O meu amigo José Manuel Fernandes, publisher do «Observador», por cujo acolhimento nas suas páginas estou grato, interpelou-me no seu último artigo acerca do que eu tinha escrito sobre o impasse trágico-cómico do Brexit, assumindo uma posição oposta à minha. Confesso que não é o primeiro a discordar de mim, como mostram as minhas caixas de comentários, e não tenho impressão que a minha opinião seja maioritária entre as pessoas que têm opinado entre nós sobre o Brexit desde 2016.
Deve-se isto a duas razões opostas mas que, na prática, acabam por convergir. Uma é a sobrevivência histórica, entre nós, de uma cultura de admiração pela Inglaterra enquanto nossa parceira na mais antiga aliança diplomática do mundo, a qual garantiu – até data mais recente do que possa parecer – a independência de Portugal em relação à Espanha assim como a longa duração do império colonial português. No oposto da tradição anglófila, a outra razão de simpatia pelo Brexit vem da extrema-esquerda e da extrema-direita internacionais, incluindo as de cá, que vêem na política da Inglaterra um sério golpe na União Europeia.
Esta última atitude tem motivações ideológicas mas corresponde sobretudo ao desejo de destruir o maior bloco económico do mundo – maior que os Estados Unidos, com um PIB superior a 15 mil milhões de euros – e, simultaneamente, com os padrões mais altos de equidade social, o «estado de bem-estar» mais desenvolvido e as mais avançadas políticas de protecção ambiental. De todas as iniciativas que a UE desenvolveu nas últimas décadas, a moeda única constitui a mais ambiciosa e unificadora do bloco europeu. Já lá vão quase 20 anos e o euro resistiu a tudo, incluindo a crise oriunda dos EUA. É por tudo isso que o desmantelamento da UE constitui um objectivo evidente de todos os regimes e movimentos autoritários, sejam pretensamente de direita ou de esquerda. Por isso, eu lamentaria sinceramente que a Inglaterra se retirasse da União, apesar de se saber desde sempre que ela tem «sentimentos mistos» em relação ao Continente. Quanto à UE, a única vantagem poderia vir a ter seria a adesão ao «euro» por parte dos países que ainda não aderiram devido aos laços comerciais que têm com as ilhas britânicas e que ficariam a perder se estas saíssem da UE. É de notar que Portugal começou a ser cada vez menos dependente do mercado britânico, em favor da Espanha e do resto do continente, conforme a geografia impunha, a partir do dia em que aderimos à UE para proteger a nossa débil democracia!

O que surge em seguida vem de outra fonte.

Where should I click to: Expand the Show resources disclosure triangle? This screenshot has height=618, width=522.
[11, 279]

Inversamente, é devido às razões de fundo da construção europeia, iniciada e discutida em profundidade há mais de 60 anos, que a UE não podia em caso algum facilitar a saída do Reino Unido nem tão pouco interferir na sua vida política interna. Em contrapartida, a classe política inglesa não fazia a mínima ideia do grau de «soberanismo» que continuava a dominar a antiga grande potência mundial até à iniciativa despropositada de referendar a permanência do país na UE de modo – pensava o antigo primeiro-ministro Cameron – a marginalizar os populistas irresponsáveis, como Farage, Boris Johnson e quejandos, que ameaçavam o governo conservador com gritos de ódio à Europa unida.

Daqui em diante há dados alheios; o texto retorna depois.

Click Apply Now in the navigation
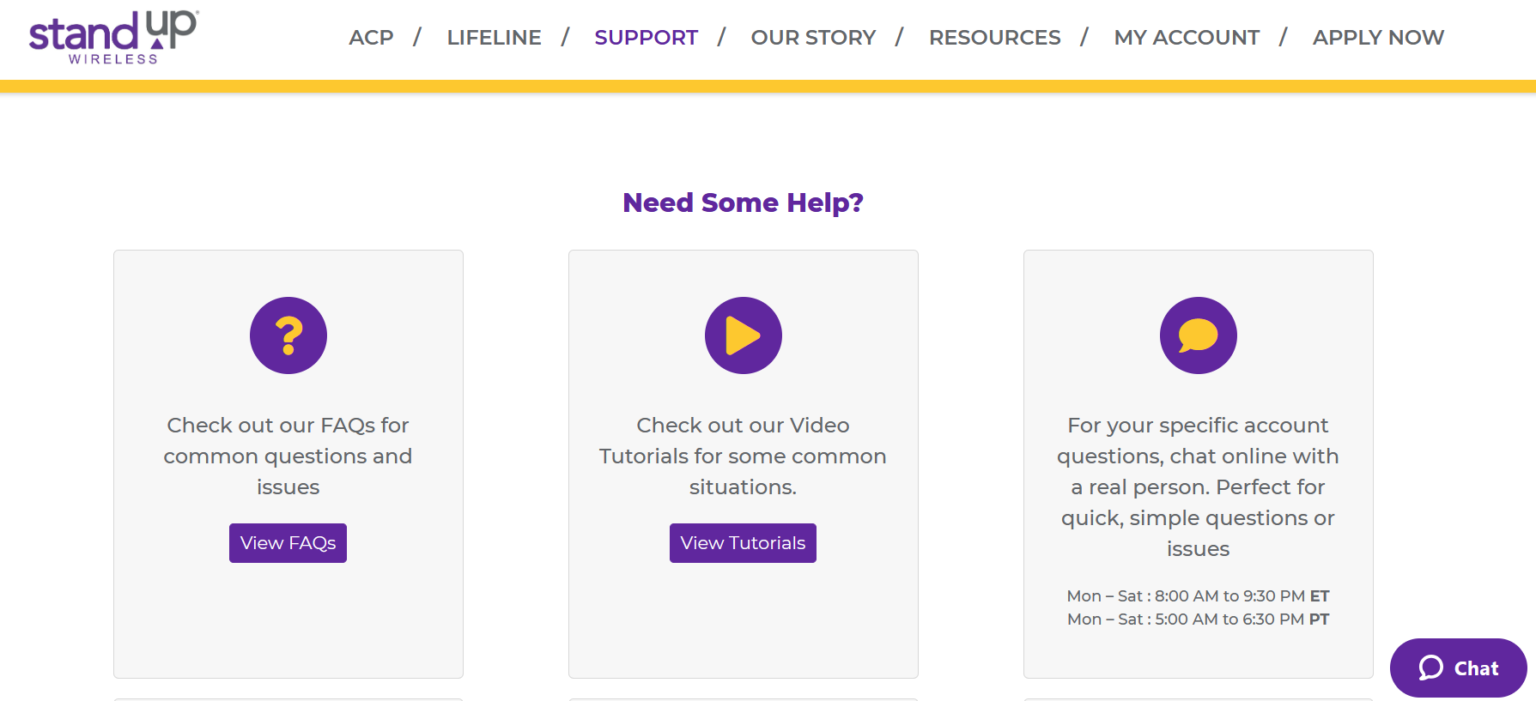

O governo conservador ficou ainda mais débil quando Cameron fugiu às suas responsabilidades e cedeu o lugar a uma senhora que votara contra a saída da UE e nada fez, durante quase três anos de governação, para organizar a eventual saída que a União nunca desejou mas também não podia impedir. Na realidade, a ameaça do Brexit parece não ter feito mais do que consolidar a UE, o que demonstra que as veleidades populistas e soberanistas de vários governos europeus – desde a Itália ao grupo de Visegrado – são mais «quantitativas» do que «qualitativas»… Na verdade, o mesmo se passa com governos hipócritas como o grego e o português com a sua caranguejola de anti-europeístas e anti-capitalistas…
O problema é que a Grã-Bretanha, em particular a sua classe política, tem uma visão puramente económica da UE. Pior: ela possui uma concepção economicista do mundo desde o tempo dos «economistas políticos» do século XVIII. Ora, a verdade é que já o «Mercado Comum» – a única coisa que sempre atraiu a Grã-Bretanha – era pensado com vista à manutenção da paz na Europa após a 2.ª Guerra Mundial. Daí a necessária união entre vencedores e vencidos a fim de ultrapassar as guerras na Europa ocidental e, depois da queda do comunismo, integrar os antigos satélites da Rússia na União. Paradoxalmente, a Grã-Bretanha, que chegou a estar só na luta pela liberdade na Europa durante a 2.ª Guerra Mundial, permanece obnubilada pelo soberanismo mercantil. Oxalá se dê conta disso a tempo!